Distributed Acoustic Sensing System (DAS) can record ground motions with a measurement interval of a few to ten meters for a long-distance range of a few tens of kilometers. The sensor, which is a fiber-optic cable embedded underground, is protected from damage caused by lightning or pyroclastic materials. These features are useful for the seismic observation of active volcanoes. We analyzed DAS data recorded at the Azuma volcano, Japan, to determine the location of volcanic earthquakes and evaluate their reliability. Using the benefits of highly dense measurement points along the fiber optic cable, we applied complex principal component analysis (CPCA) to measure the arrival time differences of seismic waves from volcanic earthquakes. We used a relative hypocenter determination technique to accurately determine the source locations of the volcanic earthquakes recorded during our observation period in July 2019. We observed 148 small volcanic earthquakes and succeeded in determining 31 events with sufficient arrival time difference data. The obtained source locations were distributed around Jododaira, extending in the north-south direction with a length of approximately 2 km.
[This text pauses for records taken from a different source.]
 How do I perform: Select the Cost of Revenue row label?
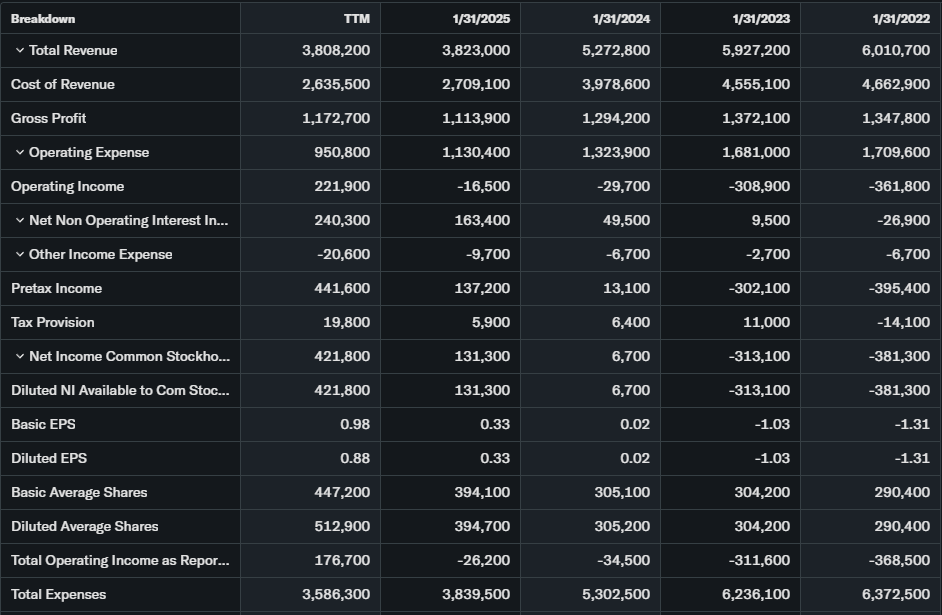63,85
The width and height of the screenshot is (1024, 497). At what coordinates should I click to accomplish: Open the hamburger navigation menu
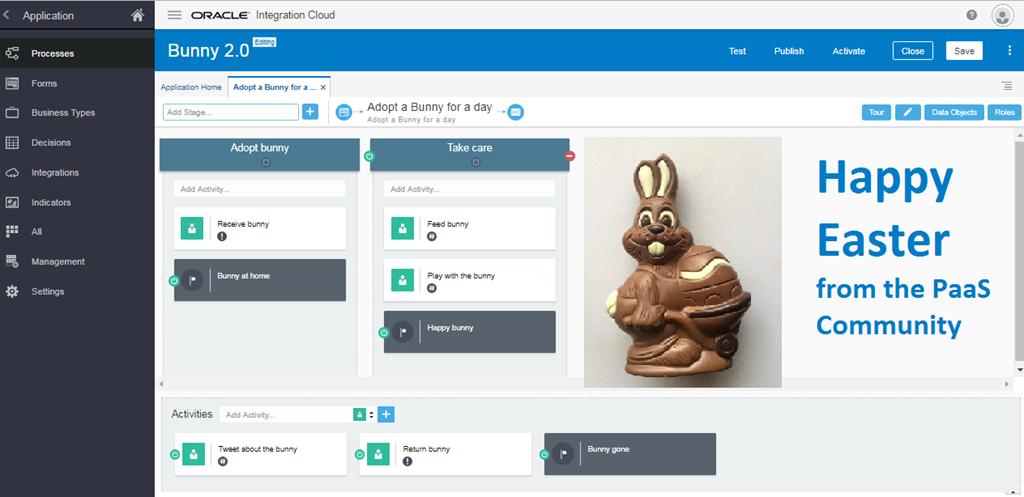point(174,15)
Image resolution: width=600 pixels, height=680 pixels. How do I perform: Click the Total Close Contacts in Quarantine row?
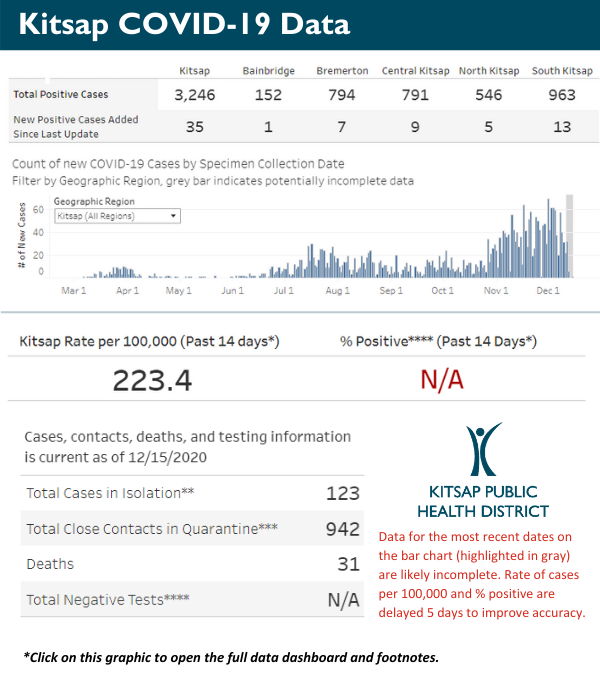pyautogui.click(x=193, y=528)
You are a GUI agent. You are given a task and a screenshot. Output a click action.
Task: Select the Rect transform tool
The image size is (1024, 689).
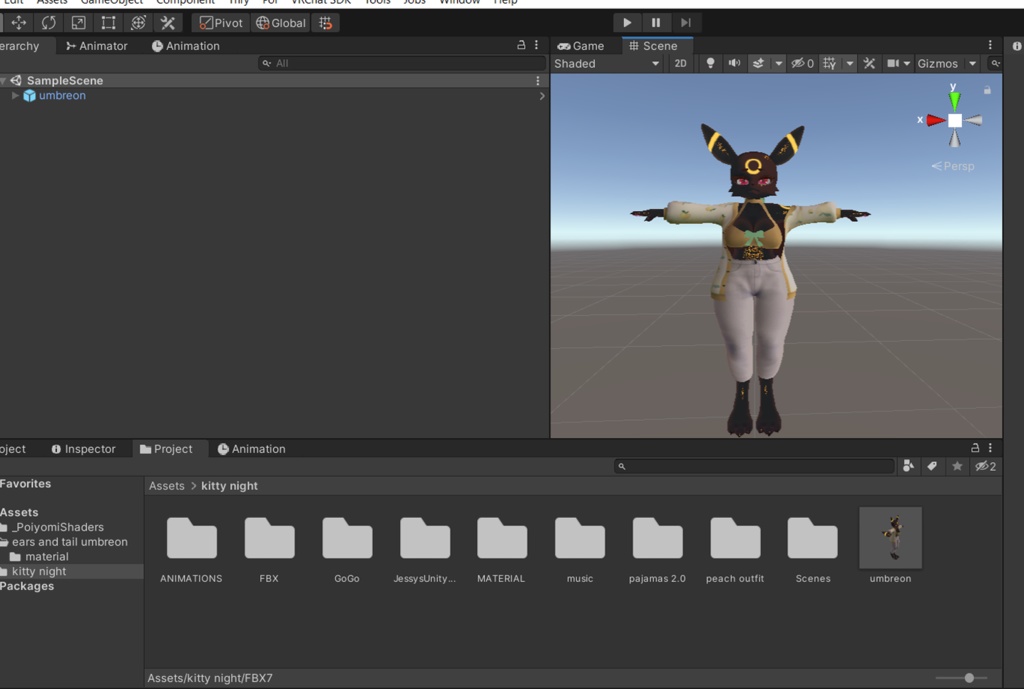pyautogui.click(x=108, y=22)
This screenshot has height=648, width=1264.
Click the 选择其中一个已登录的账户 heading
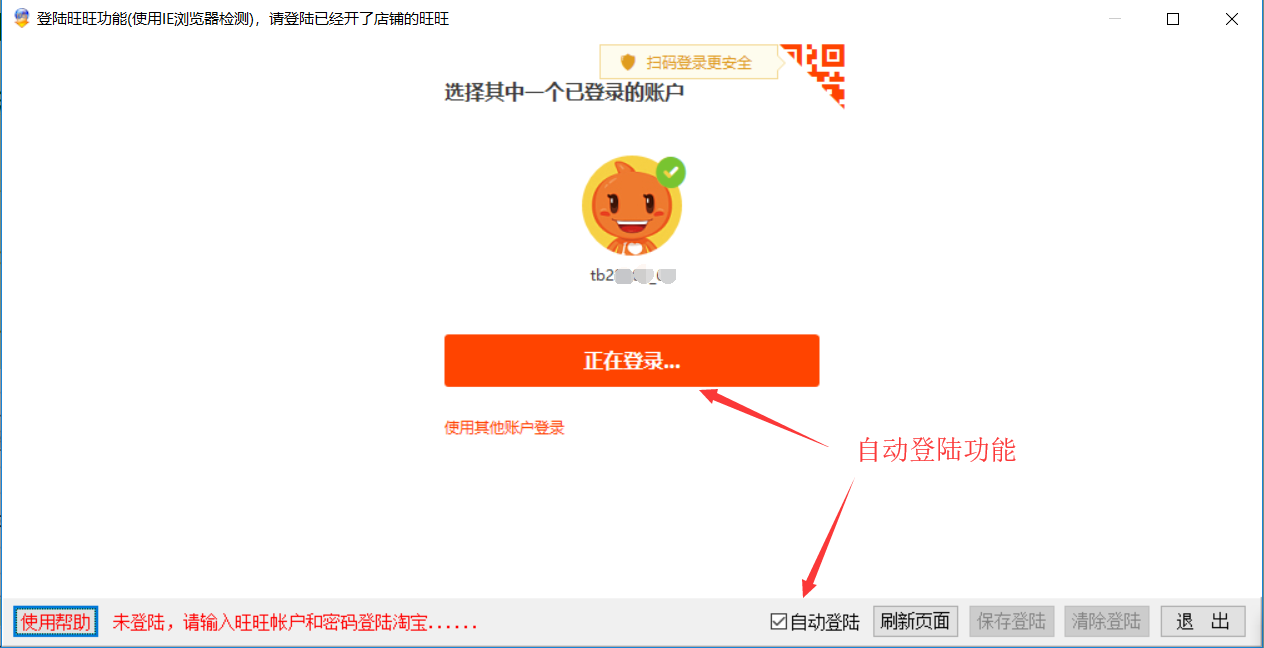click(x=564, y=93)
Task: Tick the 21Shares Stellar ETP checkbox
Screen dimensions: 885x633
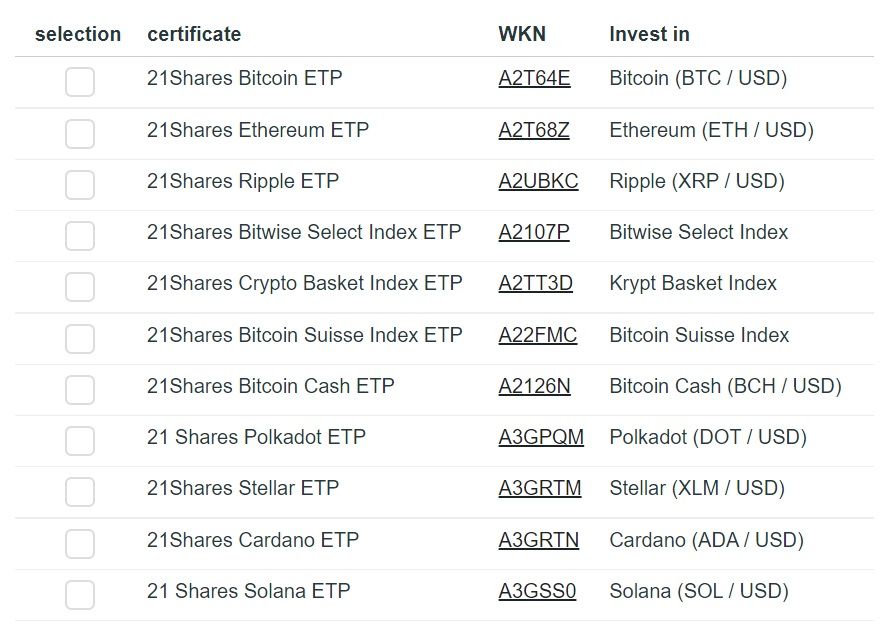Action: 80,491
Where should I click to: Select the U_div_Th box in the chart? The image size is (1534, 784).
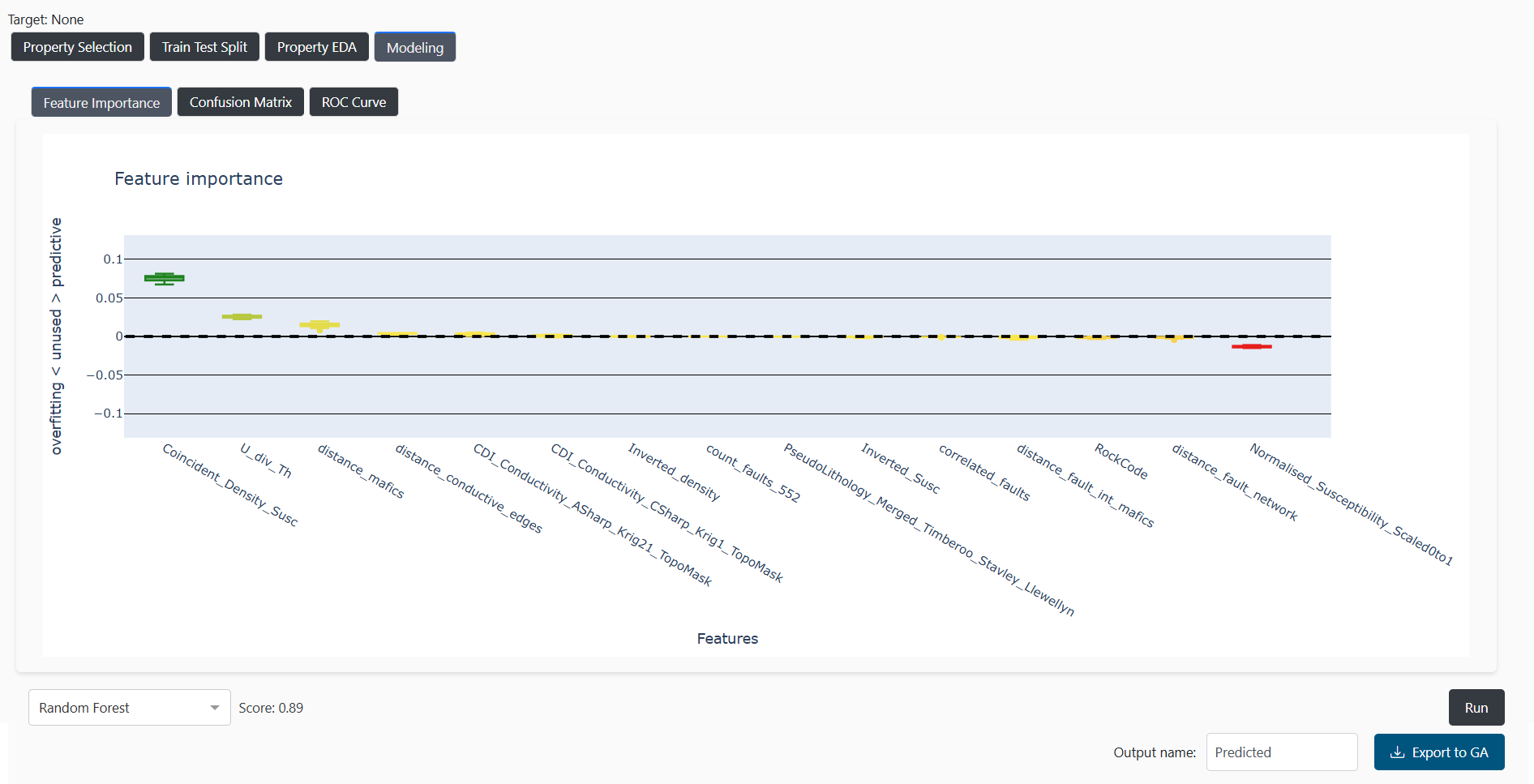point(242,316)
These regions are consistent with the hypocenters determined from standard hypocenter determination using the arrival times of the P- and S-waves of volcanic earthquakes from 2017 to 2022. We also determine the source locations by using the arrival time difference measured by the cross-spectral method, which is often used in seismic wave analyses, and the number of located events is small and the obtained source locations are scattered. These results suggest that CPCA is useful for extracting signals from noisy raw seismic data and accurately measuring the arrival time difference for the source locations.